PROBLEM DESCRIPTION:
Print the stretch of lines from the line containing "Task: Connect to" through the line containing "(1758, 1004)", both included, exactly as they stand.

[Click-target data]
+===+
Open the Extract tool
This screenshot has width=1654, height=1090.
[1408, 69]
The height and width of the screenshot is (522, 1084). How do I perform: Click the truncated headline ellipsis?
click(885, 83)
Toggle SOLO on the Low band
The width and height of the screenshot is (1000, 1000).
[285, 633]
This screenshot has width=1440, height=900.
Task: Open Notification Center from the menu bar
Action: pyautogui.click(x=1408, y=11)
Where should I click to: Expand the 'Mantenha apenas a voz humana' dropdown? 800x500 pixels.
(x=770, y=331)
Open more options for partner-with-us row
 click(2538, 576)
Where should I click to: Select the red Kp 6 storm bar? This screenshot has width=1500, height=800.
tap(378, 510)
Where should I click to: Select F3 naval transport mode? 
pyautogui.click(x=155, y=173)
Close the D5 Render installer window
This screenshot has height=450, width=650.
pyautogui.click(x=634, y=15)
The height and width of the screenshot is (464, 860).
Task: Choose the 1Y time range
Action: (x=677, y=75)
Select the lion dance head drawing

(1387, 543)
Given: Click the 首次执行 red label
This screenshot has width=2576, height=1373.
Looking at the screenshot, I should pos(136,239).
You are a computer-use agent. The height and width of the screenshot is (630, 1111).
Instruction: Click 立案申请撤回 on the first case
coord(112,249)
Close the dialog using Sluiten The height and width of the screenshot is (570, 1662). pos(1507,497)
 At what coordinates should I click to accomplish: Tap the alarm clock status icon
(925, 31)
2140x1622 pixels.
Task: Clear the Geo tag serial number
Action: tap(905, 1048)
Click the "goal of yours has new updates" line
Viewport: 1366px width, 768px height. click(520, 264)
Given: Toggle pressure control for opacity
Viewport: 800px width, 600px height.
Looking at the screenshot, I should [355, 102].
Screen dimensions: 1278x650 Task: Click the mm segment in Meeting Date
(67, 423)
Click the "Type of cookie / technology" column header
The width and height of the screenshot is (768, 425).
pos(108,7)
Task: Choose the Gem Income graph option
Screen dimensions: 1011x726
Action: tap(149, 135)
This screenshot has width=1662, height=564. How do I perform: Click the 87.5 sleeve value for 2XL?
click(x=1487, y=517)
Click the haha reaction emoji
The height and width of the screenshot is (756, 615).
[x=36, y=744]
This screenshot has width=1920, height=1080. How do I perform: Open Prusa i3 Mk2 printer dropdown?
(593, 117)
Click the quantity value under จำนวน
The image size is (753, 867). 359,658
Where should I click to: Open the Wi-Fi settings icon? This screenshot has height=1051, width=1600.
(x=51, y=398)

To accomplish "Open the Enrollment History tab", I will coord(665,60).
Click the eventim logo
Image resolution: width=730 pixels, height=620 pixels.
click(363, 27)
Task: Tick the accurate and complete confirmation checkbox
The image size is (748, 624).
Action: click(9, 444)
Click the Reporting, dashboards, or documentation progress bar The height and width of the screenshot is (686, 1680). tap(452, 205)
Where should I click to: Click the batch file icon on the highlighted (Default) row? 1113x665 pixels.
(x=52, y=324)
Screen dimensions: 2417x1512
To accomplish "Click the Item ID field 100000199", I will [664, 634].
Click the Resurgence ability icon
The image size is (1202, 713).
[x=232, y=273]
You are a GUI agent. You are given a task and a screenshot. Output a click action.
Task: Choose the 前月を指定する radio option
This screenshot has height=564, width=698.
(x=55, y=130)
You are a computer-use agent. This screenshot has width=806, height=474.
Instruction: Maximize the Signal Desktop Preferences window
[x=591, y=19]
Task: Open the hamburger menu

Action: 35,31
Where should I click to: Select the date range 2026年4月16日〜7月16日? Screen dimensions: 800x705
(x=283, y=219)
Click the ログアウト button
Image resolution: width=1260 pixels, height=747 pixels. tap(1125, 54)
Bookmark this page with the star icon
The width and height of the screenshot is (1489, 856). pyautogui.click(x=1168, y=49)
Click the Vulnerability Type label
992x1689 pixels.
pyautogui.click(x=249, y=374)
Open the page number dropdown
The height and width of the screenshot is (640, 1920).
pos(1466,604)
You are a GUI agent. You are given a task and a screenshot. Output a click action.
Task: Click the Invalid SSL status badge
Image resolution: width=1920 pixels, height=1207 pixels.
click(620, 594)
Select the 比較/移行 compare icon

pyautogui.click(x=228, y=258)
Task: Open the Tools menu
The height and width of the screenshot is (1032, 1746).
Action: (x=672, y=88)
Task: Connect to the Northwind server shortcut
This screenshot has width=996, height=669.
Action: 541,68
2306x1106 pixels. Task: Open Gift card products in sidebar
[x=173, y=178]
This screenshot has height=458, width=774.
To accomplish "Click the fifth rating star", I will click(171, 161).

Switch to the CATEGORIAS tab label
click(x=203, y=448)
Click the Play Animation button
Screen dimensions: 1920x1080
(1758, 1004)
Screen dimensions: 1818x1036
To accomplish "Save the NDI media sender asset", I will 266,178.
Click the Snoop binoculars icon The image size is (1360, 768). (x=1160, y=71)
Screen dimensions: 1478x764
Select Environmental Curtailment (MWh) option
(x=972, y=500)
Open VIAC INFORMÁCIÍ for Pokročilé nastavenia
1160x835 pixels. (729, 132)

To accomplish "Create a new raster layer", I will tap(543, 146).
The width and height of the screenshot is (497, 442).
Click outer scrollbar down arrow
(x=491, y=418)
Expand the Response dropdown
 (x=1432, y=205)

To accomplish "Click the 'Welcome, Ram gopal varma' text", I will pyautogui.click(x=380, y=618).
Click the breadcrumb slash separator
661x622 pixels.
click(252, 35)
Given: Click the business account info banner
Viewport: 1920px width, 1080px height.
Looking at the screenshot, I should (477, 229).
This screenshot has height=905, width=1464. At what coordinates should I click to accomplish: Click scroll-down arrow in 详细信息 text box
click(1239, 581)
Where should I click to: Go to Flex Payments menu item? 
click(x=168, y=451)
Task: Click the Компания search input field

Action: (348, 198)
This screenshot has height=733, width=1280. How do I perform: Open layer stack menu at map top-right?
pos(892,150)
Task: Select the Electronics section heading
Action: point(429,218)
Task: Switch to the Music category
+===+
CORRECT RESPONSE:
Task: Connect to the Northwind server shortcut
This screenshot has width=996, height=669.
Action: 541,68
2306x1106 pixels. Task: Open Gift card products in sidebar
[x=173, y=178]
This screenshot has height=458, width=774.
To accomplish "Click the fifth rating star", I will click(171, 161).

Switch to the CATEGORIAS tab label
click(x=203, y=448)
Click the Play Animation button
Screen dimensions: 1920x1080
(1758, 1004)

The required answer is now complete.